→ **GIVEN TASK**:
Rewrite the data below as a Markdown table with the columns "Row" and "Line text": one row per line, numbered in order, with blank lines skipped. Leave the pictures out.

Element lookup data
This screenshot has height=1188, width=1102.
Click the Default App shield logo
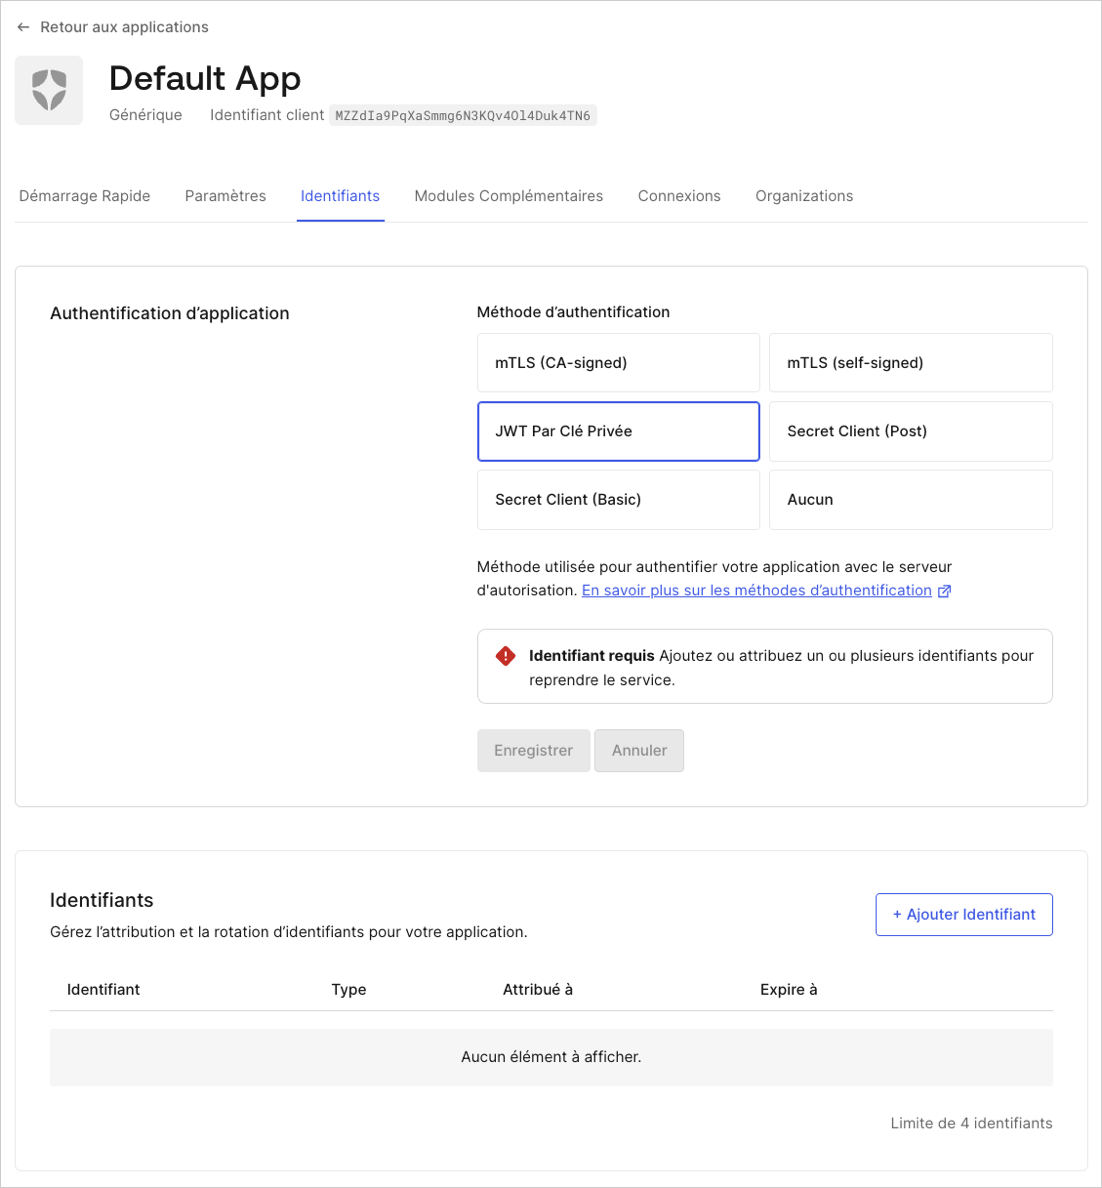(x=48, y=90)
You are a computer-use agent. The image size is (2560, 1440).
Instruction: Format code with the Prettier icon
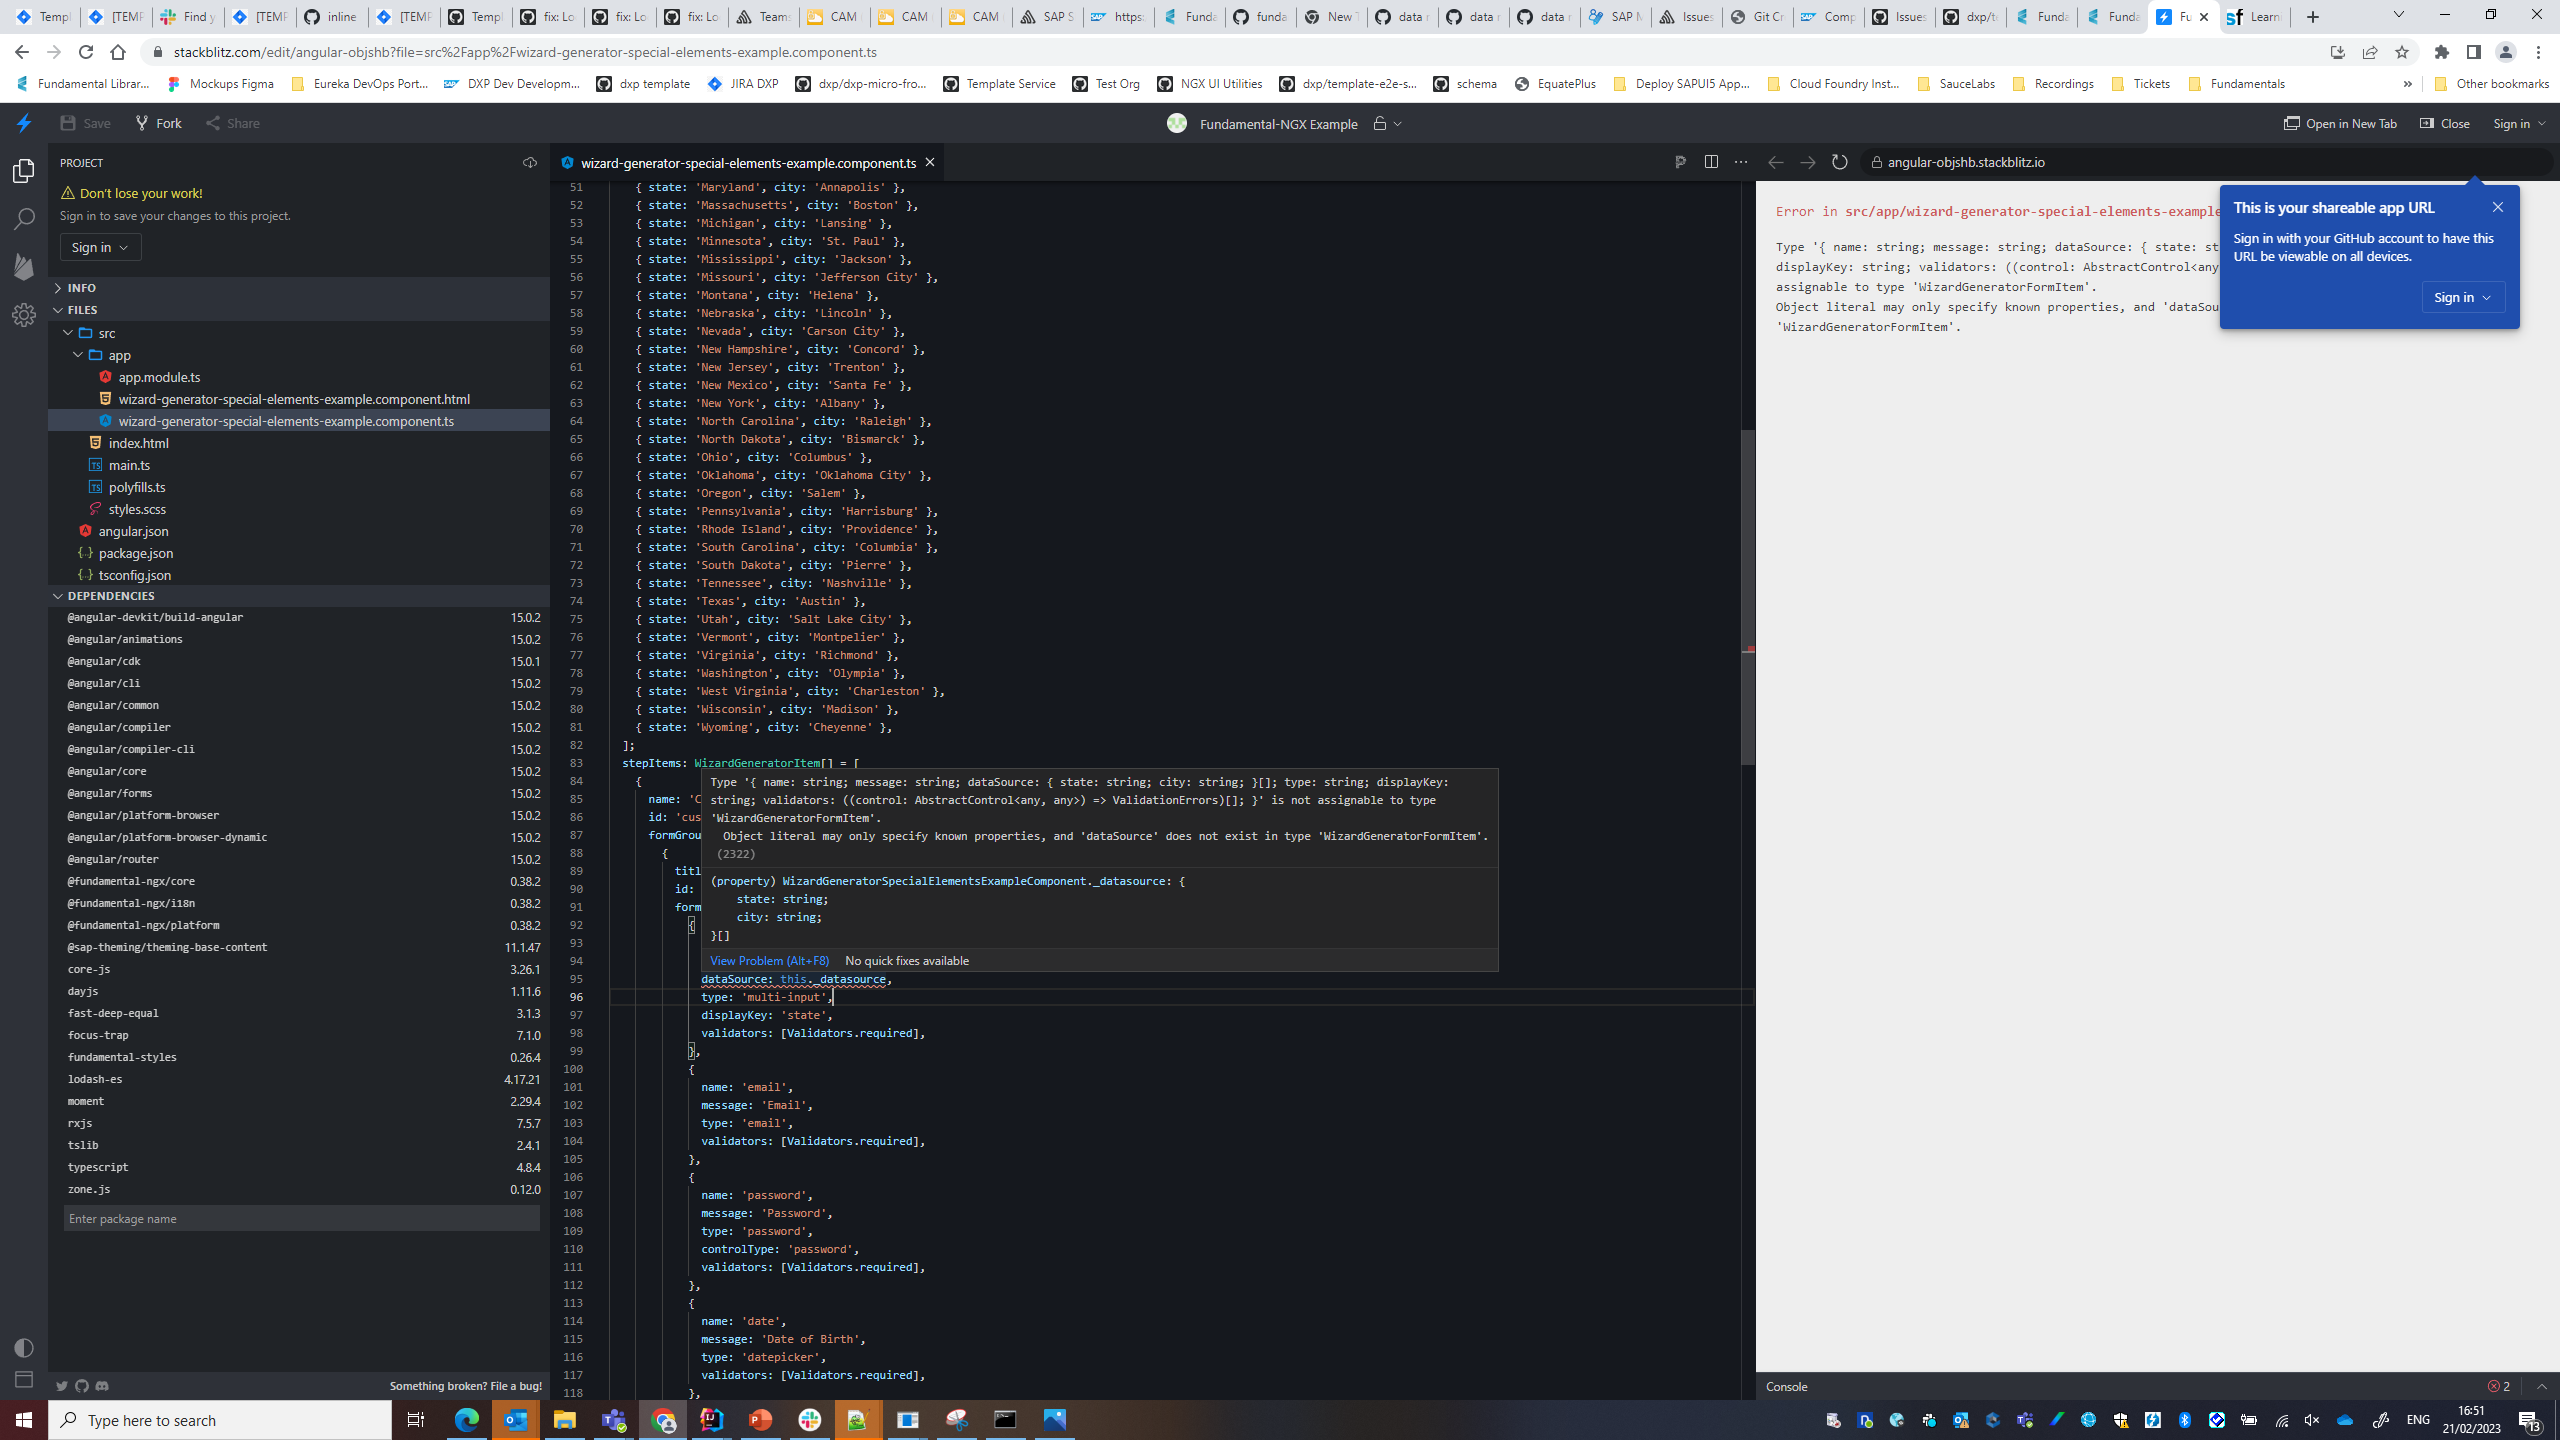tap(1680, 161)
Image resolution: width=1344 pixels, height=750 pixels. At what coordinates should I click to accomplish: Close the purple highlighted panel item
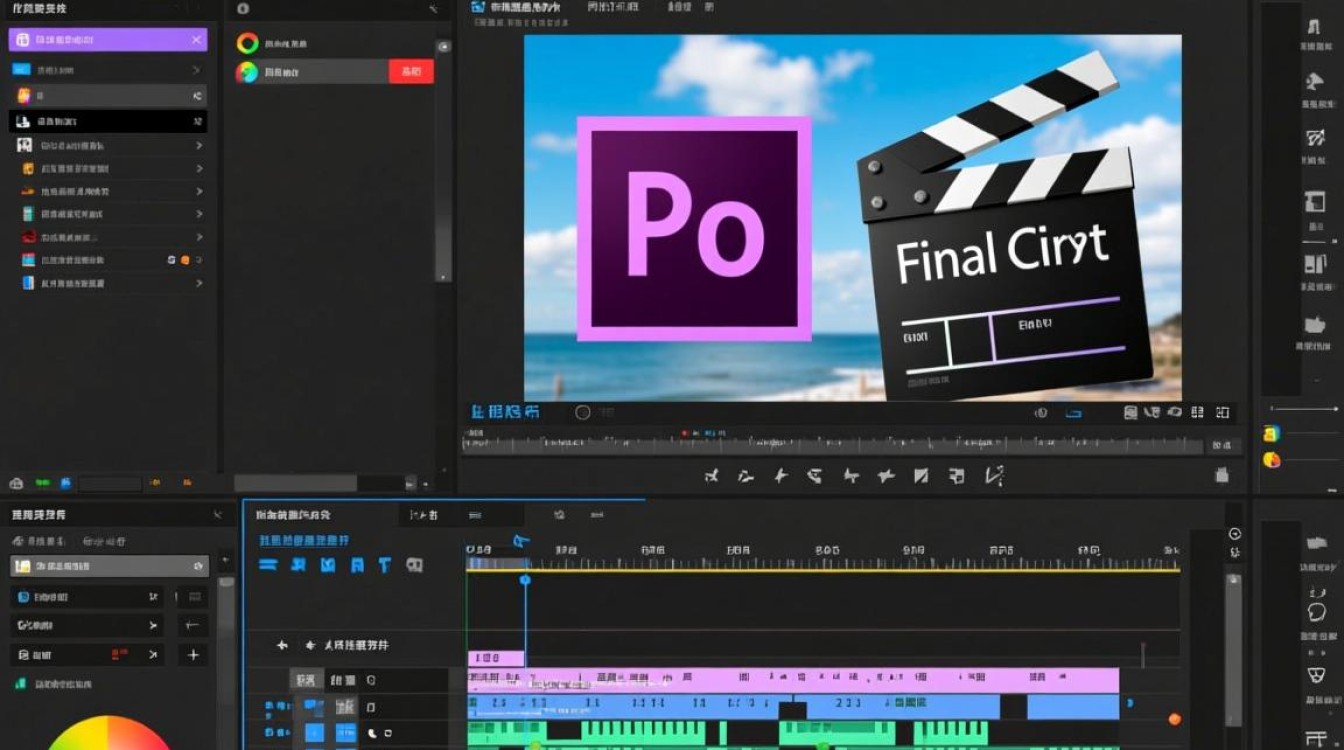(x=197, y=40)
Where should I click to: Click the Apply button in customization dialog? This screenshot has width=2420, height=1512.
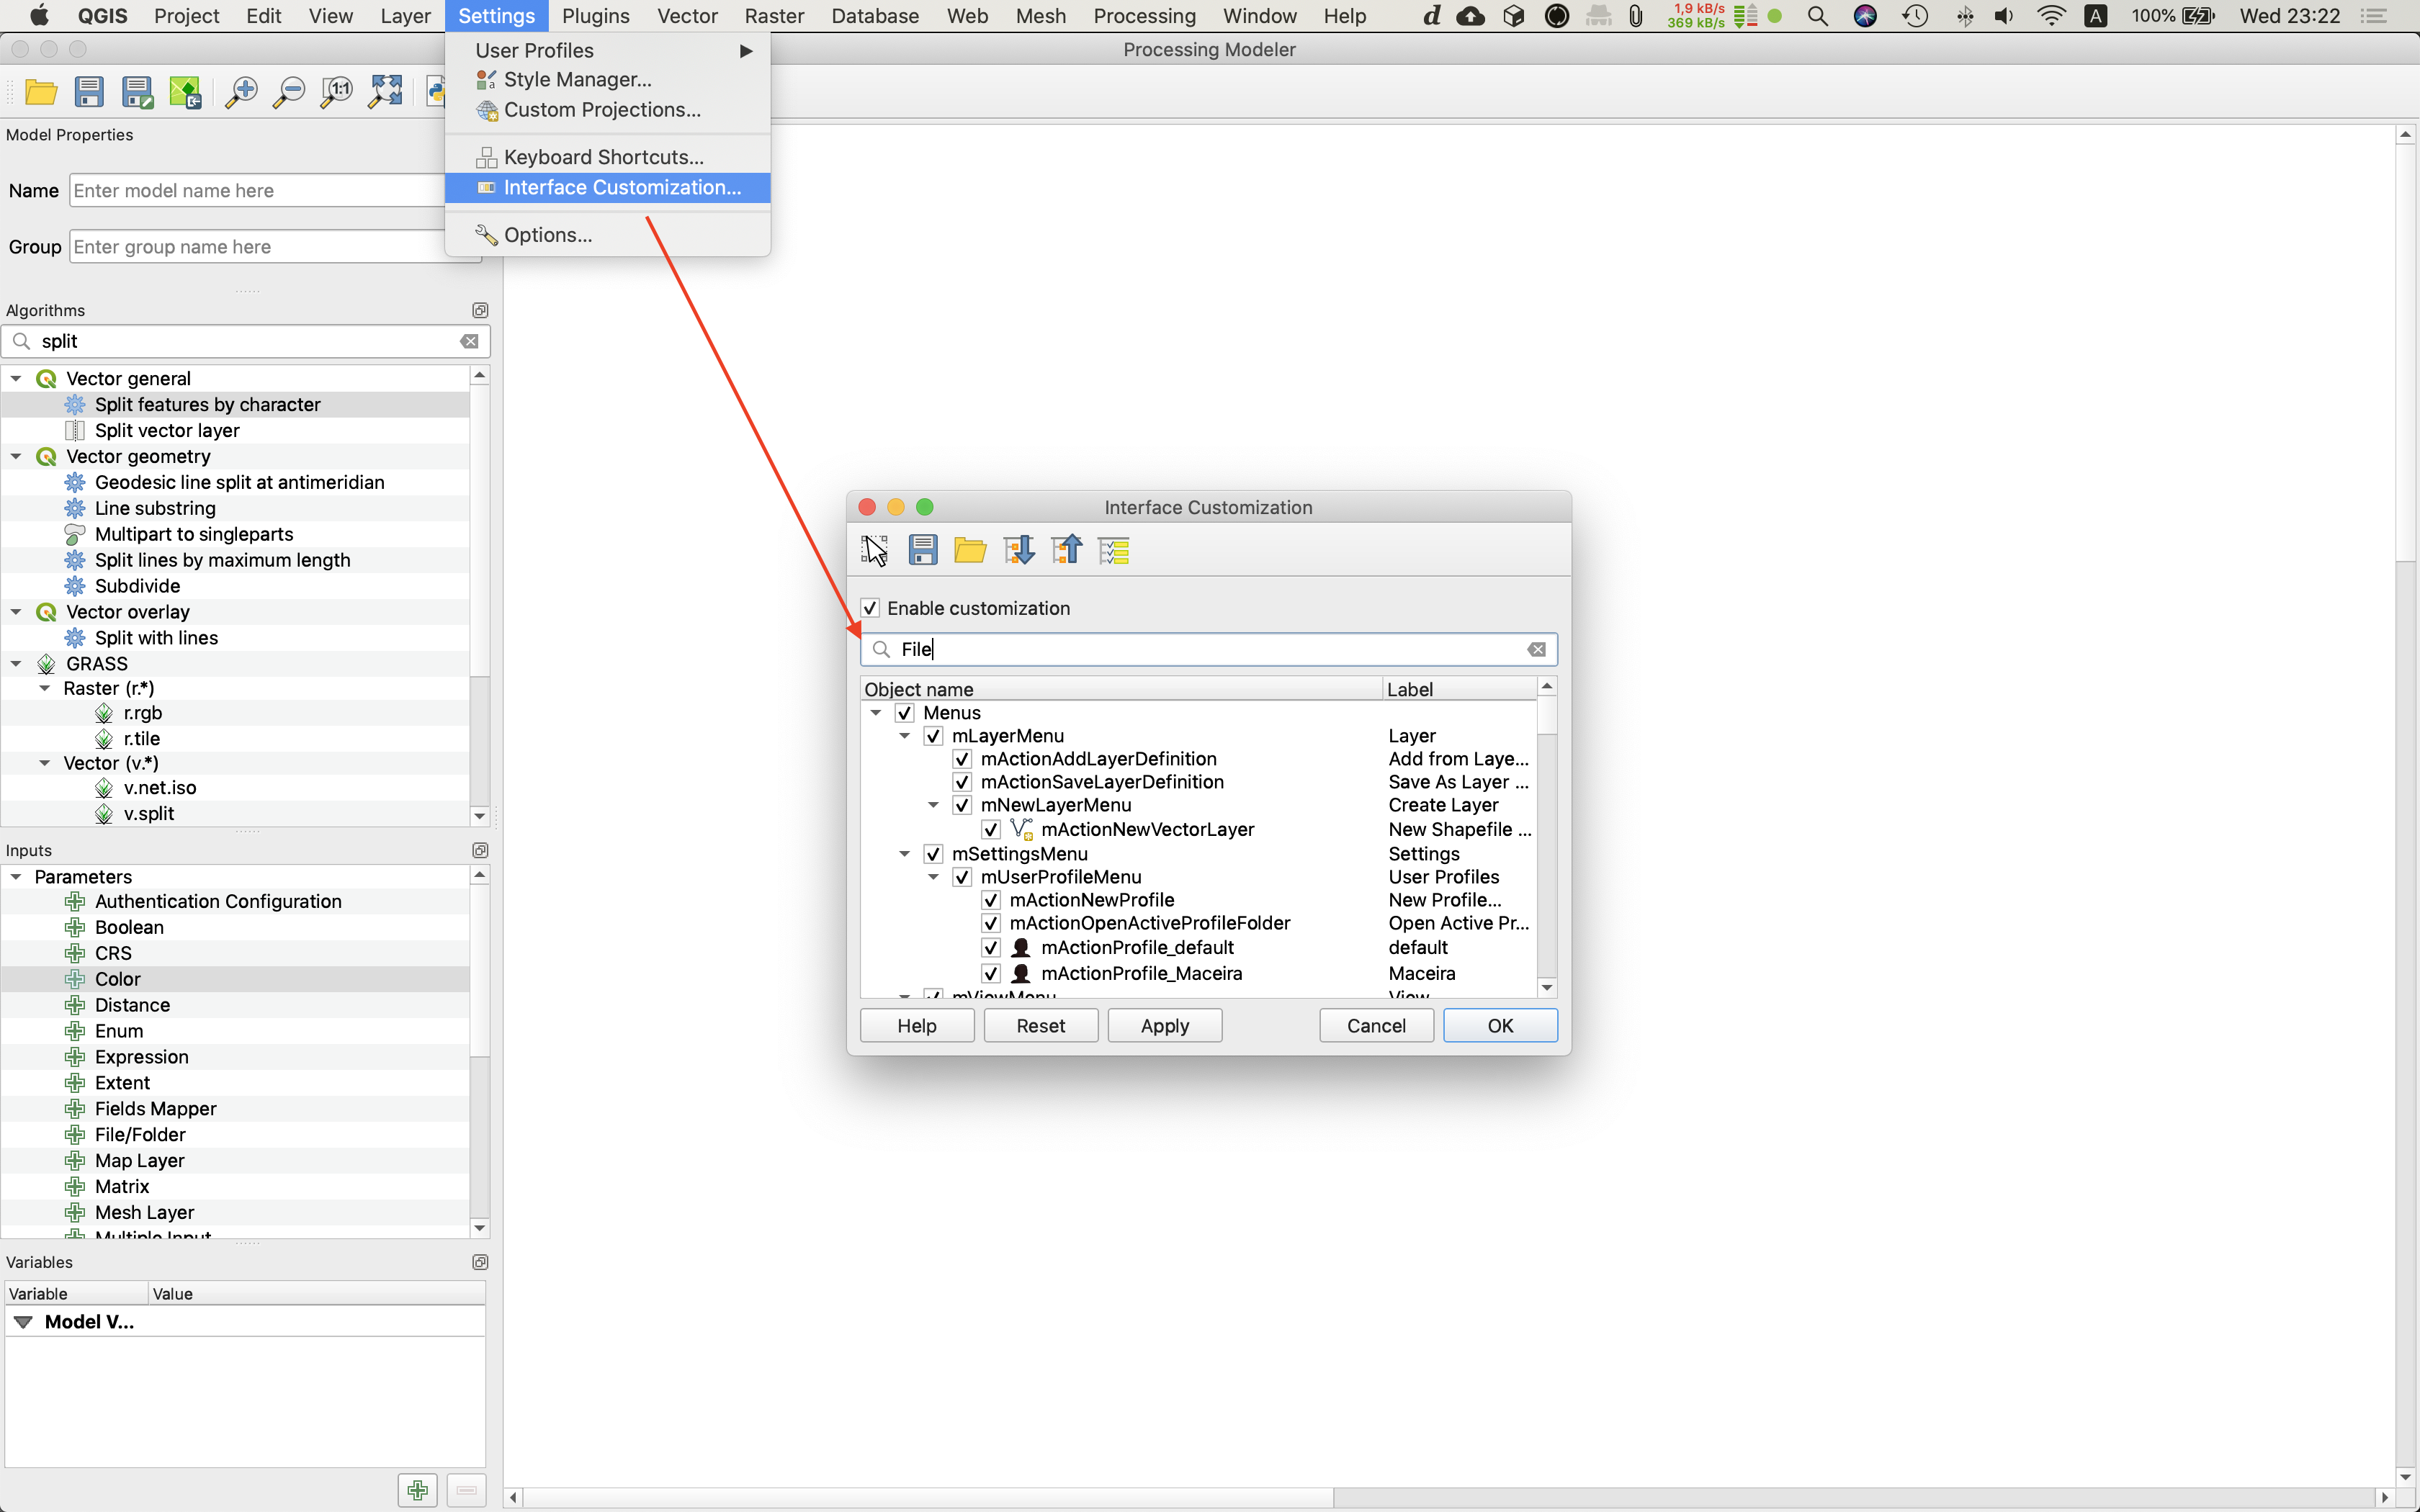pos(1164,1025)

→ **RESULT FOR THIS TASK**:
| Row | Line text |
|---|---|
| 1 | This screenshot has height=1188, width=1102. |
| 2 | Click the Default App shield logo |
| 3 | (x=48, y=90) |
| 4 | You are a computer-use agent. The image size is (2560, 1440). |
| 5 | Instruction: Format code with the Prettier icon |
| 6 | tap(1680, 161) |
| 7 | Image resolution: width=1344 pixels, height=750 pixels. At what coordinates should I click to accomplish: Close the purple highlighted panel item |
| 8 | (x=197, y=40) |
| 9 | Where should I click to: Click the Apply button in customization dialog? This screenshot has width=2420, height=1512. |
| 10 | pos(1164,1025) |